Updated on: Monday, September 05, 2011
Schools in Britain are being empowered with an increased authority to ensure a disciplined environment with teachers getting the right to use physical force while dealing with students.
Rules on the use of physical force in schools are to be eased to "restore adult authority" in the classroom.
Teachers will be authorised to read texts on pupils' phones and to erase any offensive messages, photos or videos. They are also expected to be given legal power to use "reasonable force", for example to remove a disruptive pupil from their classroom.
Head teachers will be able to discipline pupils who misbehave outside school and to exclude students who make false allegations against staff.

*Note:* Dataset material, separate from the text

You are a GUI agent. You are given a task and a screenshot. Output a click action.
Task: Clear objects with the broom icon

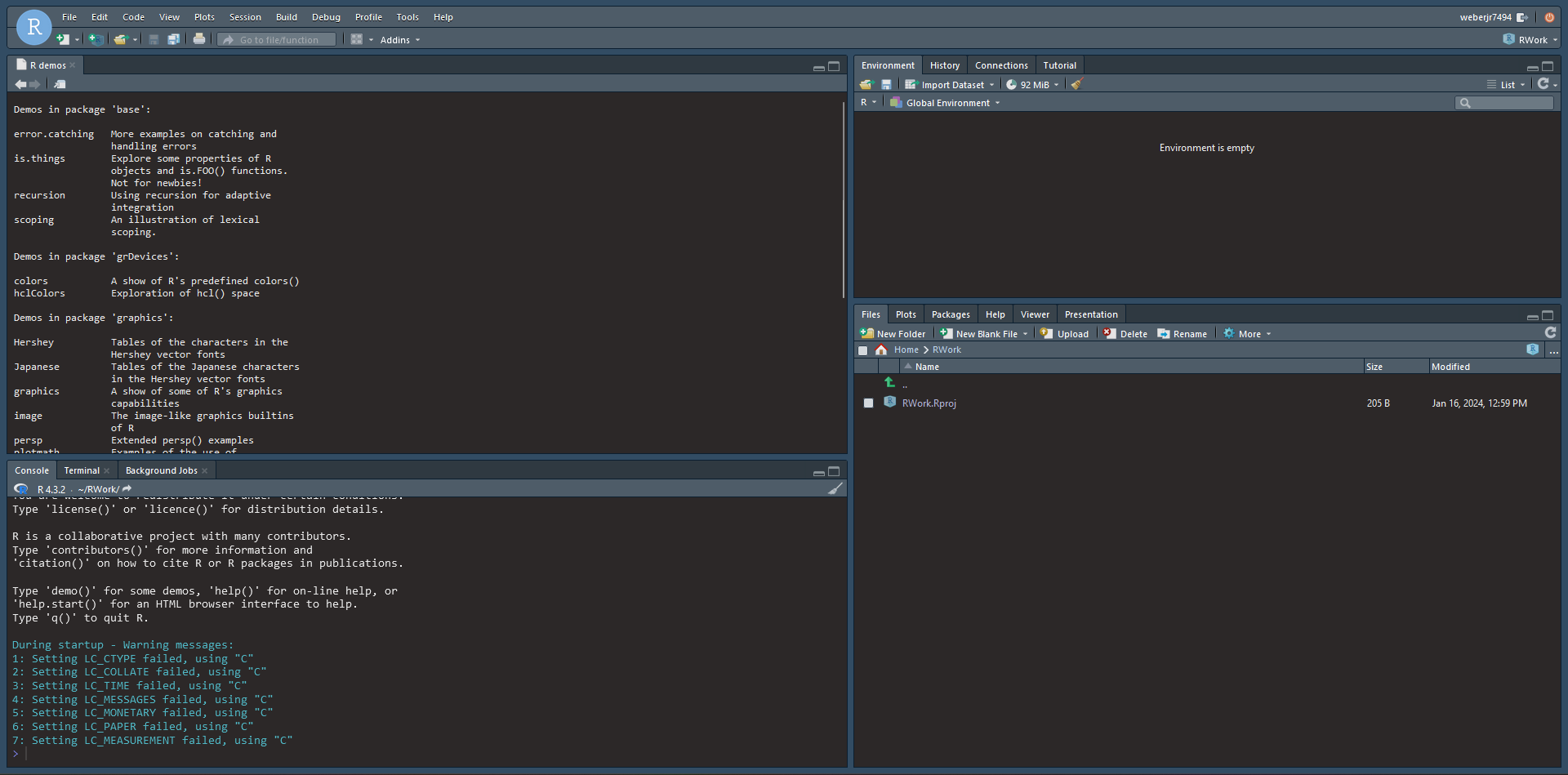point(1076,84)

According to Education Secretary Michael Gove, current regulations inhibited teachers' judgment.
He insisted that more men must be recruited for teaching to provide children with male authority figures.

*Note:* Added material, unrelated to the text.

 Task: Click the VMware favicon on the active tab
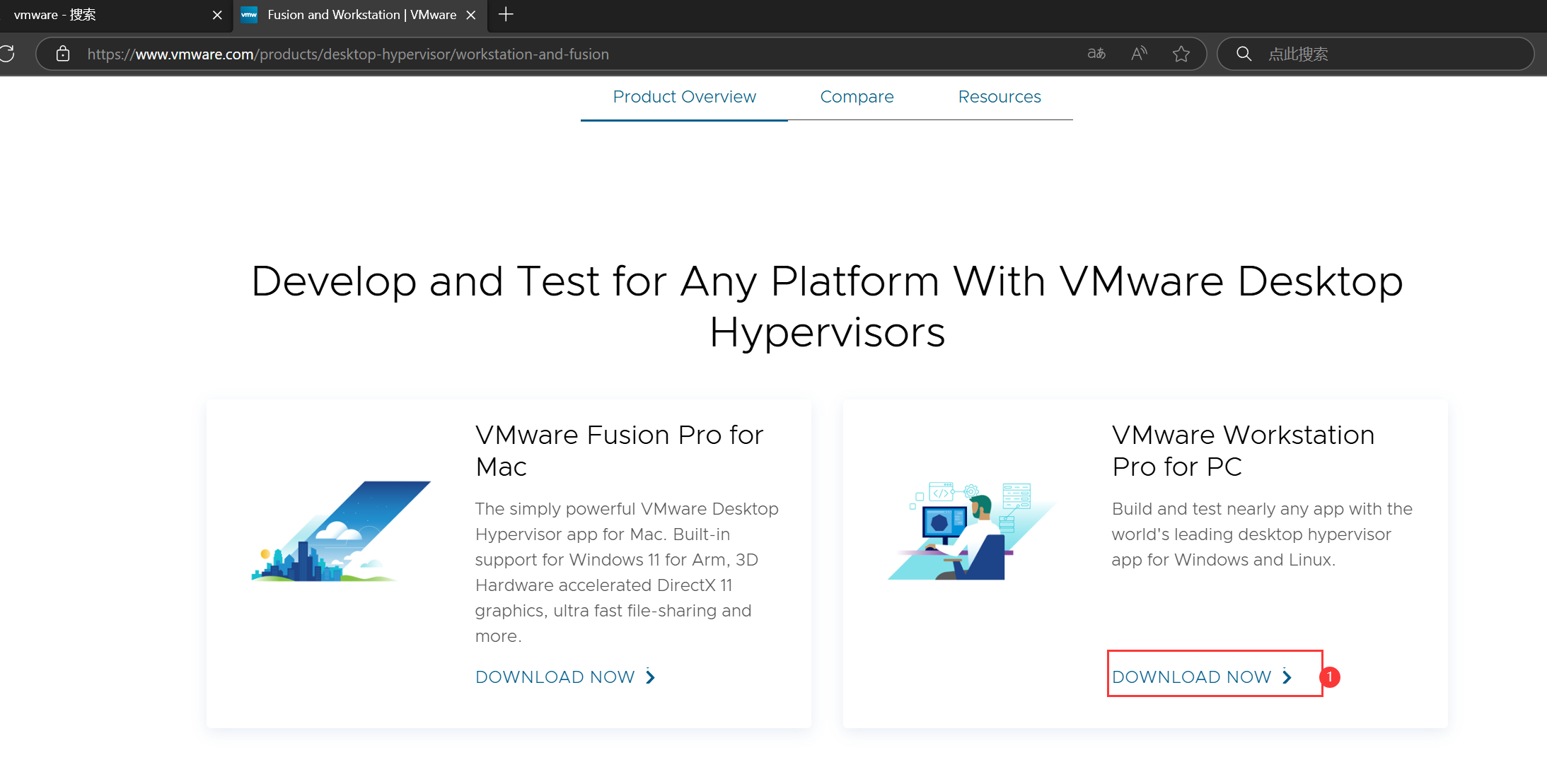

Gove has already brought-in no-notice detentions, tougher powers to allow teachers to search pupils for banned items, and anonymity for teachers -facing abuse allegations.
The eductation secretary said the government was planning to start a -programme this autumn encouraging former soldiers to take up teaching, specifically to ensure more male role models.
In a speech at Durand Academy, south London, Gove called for radical measures to challenge the culture of low expectations.
He said: They (children) are the lost souls, our school system has failed. It is from that underclass that gangs draw their recruits, young offenders' institutions find their inmates, and prisons replenish their cells.
Gove added: "Let me be crystal clear. If any parent now hears a school say, 'Sorry, we can't physically touch the students', then that school is wrong. Plain wrong. The rules of the game have changed.
Teaching was sometimes undermined by the twisting of rights by a minority who need to be taught an unambiguous lesson in who's boss", he said.